Directions for this task: Edit the entries from the line with "Image resolution: width=1316" to the line with "click(x=401, y=66)", replacing "Captions" with "Subtitles" and keeping everything else unchanged; return only those lines.
— START Input —
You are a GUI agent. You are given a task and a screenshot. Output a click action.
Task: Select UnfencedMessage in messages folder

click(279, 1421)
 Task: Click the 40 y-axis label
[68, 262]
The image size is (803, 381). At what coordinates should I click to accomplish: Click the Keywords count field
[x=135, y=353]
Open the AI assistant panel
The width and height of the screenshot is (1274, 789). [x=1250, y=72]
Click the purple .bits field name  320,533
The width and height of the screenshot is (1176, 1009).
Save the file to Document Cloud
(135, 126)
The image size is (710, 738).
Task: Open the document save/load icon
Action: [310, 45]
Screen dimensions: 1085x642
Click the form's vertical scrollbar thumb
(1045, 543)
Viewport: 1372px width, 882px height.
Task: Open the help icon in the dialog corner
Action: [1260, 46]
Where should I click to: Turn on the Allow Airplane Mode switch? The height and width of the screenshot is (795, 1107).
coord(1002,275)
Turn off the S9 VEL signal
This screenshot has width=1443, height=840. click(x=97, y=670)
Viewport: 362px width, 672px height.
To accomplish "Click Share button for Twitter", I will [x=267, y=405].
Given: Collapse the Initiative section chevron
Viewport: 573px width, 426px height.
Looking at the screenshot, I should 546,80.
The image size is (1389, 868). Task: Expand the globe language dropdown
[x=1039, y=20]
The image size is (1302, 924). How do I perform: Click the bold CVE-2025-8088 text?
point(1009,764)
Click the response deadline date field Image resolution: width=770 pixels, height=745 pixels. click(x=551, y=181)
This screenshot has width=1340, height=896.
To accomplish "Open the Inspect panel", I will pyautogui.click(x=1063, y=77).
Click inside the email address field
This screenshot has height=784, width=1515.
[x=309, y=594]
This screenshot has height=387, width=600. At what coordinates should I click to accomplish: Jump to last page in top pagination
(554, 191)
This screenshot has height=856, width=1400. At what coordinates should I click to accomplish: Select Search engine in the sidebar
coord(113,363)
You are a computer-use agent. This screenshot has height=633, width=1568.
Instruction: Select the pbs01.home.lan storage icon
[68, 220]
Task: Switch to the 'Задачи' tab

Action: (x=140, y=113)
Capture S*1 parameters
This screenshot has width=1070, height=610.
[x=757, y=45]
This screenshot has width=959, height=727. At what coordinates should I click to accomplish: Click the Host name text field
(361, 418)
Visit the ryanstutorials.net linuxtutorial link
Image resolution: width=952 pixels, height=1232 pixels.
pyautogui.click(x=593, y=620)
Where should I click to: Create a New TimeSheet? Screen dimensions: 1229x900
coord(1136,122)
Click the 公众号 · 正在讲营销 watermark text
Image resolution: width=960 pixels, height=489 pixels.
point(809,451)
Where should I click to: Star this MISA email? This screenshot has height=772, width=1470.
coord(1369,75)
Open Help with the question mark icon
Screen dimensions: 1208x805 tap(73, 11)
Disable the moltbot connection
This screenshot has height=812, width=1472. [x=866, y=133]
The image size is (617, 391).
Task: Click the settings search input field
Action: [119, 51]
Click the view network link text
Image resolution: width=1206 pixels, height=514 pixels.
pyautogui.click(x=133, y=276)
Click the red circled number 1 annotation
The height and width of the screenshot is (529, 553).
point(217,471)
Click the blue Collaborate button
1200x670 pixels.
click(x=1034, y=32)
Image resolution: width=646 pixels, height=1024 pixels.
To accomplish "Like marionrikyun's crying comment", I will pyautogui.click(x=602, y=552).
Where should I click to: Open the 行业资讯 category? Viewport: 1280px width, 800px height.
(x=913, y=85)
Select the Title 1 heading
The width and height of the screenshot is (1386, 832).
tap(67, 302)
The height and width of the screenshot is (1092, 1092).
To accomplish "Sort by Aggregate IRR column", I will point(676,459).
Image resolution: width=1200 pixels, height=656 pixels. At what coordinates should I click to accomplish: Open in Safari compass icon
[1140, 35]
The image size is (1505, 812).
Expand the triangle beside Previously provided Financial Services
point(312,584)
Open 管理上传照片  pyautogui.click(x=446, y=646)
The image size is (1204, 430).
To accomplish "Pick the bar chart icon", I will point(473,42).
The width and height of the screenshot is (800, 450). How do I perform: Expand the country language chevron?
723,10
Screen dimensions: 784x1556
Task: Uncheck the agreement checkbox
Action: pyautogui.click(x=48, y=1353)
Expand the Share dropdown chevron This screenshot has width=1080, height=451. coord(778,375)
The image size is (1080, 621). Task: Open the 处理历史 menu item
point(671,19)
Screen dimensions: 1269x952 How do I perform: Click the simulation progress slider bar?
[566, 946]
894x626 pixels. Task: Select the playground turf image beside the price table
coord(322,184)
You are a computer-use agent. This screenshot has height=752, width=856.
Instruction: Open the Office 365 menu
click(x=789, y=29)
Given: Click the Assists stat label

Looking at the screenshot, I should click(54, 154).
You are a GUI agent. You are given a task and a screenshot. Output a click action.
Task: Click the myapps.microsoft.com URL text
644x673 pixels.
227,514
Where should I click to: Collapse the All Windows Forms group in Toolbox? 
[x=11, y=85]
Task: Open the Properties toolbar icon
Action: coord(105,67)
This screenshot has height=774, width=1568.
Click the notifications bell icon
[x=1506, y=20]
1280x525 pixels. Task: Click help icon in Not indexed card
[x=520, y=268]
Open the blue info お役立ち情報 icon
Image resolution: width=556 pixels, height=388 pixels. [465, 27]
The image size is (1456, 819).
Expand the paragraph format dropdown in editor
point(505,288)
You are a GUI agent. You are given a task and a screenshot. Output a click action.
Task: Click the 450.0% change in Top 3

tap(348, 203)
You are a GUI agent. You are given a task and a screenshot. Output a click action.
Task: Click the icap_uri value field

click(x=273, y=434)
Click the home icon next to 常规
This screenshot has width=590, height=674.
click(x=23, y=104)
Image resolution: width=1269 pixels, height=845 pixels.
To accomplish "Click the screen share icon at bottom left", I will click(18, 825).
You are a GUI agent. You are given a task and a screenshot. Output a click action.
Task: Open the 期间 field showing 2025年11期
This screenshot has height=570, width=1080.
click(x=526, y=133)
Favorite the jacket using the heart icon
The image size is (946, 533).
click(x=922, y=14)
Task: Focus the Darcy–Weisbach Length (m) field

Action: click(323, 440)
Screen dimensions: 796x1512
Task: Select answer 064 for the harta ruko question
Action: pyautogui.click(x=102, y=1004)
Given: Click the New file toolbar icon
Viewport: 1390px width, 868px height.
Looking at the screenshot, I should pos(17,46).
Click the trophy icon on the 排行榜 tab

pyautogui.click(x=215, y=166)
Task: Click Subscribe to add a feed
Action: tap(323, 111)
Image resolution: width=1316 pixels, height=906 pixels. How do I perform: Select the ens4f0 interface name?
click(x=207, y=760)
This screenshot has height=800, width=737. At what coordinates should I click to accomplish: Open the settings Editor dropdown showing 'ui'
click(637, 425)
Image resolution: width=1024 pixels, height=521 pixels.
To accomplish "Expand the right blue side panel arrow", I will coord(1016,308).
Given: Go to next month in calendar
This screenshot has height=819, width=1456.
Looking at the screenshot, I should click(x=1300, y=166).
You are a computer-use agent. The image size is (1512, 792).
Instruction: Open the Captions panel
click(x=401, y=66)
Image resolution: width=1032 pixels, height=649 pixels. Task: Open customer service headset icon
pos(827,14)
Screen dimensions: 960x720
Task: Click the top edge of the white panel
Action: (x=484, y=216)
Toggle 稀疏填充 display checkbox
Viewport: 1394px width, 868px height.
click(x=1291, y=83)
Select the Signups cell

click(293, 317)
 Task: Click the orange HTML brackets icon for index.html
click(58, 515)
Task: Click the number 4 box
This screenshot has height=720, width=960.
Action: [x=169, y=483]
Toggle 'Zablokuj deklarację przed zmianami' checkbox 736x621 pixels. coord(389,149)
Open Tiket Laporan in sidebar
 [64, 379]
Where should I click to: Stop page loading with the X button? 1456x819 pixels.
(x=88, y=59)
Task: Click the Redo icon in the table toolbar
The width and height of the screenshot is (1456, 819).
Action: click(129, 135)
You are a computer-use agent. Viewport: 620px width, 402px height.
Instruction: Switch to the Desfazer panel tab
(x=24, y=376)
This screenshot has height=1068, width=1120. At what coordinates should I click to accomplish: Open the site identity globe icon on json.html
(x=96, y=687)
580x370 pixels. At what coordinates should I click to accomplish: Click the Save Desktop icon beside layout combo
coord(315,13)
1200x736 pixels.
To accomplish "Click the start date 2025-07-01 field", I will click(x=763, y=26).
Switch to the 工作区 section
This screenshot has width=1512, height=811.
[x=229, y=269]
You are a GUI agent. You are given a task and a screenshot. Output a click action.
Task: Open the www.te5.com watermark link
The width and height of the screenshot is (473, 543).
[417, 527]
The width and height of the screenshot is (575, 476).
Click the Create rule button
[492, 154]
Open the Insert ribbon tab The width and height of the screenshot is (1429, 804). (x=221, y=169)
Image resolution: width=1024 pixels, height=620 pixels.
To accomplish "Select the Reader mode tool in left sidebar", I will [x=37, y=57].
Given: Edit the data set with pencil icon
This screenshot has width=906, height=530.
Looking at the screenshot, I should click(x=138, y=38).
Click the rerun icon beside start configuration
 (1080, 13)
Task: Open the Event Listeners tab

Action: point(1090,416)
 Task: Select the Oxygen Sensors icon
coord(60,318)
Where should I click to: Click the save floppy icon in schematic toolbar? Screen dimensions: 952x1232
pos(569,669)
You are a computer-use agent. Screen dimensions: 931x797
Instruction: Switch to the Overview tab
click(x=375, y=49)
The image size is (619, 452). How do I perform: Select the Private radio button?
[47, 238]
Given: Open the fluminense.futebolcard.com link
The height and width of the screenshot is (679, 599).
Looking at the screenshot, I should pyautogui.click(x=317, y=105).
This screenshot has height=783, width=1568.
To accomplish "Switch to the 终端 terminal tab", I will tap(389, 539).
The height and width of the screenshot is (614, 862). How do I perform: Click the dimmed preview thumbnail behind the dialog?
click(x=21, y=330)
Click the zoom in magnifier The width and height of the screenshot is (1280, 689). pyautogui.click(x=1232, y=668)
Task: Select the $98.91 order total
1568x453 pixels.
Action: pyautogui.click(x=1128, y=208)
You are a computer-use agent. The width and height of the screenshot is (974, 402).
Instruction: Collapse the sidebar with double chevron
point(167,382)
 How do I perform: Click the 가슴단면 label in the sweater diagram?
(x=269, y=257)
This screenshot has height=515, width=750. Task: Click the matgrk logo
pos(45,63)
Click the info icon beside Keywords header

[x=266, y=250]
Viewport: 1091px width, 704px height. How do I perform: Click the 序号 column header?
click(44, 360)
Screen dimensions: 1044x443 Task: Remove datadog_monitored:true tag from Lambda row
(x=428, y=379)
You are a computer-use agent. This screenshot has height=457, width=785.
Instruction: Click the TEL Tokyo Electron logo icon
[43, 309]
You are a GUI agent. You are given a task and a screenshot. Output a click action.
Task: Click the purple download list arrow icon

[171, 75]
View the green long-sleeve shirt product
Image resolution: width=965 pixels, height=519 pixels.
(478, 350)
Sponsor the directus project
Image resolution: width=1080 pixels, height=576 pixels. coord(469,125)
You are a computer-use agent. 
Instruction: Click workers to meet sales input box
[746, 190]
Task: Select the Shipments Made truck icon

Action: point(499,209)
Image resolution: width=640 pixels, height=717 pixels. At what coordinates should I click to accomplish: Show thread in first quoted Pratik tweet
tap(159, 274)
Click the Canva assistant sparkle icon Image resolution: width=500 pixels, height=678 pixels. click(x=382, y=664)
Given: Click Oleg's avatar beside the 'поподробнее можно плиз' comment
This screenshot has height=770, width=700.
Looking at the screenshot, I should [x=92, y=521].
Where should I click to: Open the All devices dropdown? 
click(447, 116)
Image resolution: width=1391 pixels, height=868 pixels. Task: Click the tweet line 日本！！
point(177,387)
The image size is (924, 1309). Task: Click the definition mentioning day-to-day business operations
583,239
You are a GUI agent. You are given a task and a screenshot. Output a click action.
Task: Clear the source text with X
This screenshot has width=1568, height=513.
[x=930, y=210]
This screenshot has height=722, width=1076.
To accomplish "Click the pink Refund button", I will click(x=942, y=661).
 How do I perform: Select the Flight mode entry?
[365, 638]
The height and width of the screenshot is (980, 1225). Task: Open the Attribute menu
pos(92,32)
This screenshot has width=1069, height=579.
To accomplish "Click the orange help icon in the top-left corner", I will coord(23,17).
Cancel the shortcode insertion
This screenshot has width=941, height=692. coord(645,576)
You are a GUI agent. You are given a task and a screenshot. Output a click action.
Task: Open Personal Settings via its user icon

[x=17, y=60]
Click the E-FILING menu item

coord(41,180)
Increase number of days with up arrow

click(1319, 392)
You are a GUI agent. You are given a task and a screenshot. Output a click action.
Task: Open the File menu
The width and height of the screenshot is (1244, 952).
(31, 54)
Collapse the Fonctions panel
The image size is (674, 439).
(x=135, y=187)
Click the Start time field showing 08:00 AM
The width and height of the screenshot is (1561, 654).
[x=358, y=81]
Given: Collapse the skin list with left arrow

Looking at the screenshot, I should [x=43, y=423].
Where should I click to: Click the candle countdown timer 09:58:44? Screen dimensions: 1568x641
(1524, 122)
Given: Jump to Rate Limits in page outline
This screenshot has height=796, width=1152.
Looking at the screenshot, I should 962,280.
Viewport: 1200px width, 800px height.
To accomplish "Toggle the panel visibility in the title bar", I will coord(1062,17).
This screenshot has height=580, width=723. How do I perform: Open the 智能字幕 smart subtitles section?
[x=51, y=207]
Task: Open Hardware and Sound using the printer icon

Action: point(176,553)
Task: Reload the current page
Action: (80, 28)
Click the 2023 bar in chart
— END Input —
Answer to the exercise:
Image resolution: width=1316 pixels, height=906 pixels. How do I perform: Select the ens4f0 interface name?
click(x=207, y=760)
This screenshot has height=800, width=737. At what coordinates should I click to accomplish: Open the settings Editor dropdown showing 'ui'
click(637, 425)
Image resolution: width=1024 pixels, height=521 pixels.
To accomplish "Expand the right blue side panel arrow", I will coord(1016,308).
Given: Go to next month in calendar
This screenshot has height=819, width=1456.
Looking at the screenshot, I should click(x=1300, y=166).
You are a computer-use agent. The image size is (1512, 792).
Instruction: Open the Subtitles panel
click(x=401, y=66)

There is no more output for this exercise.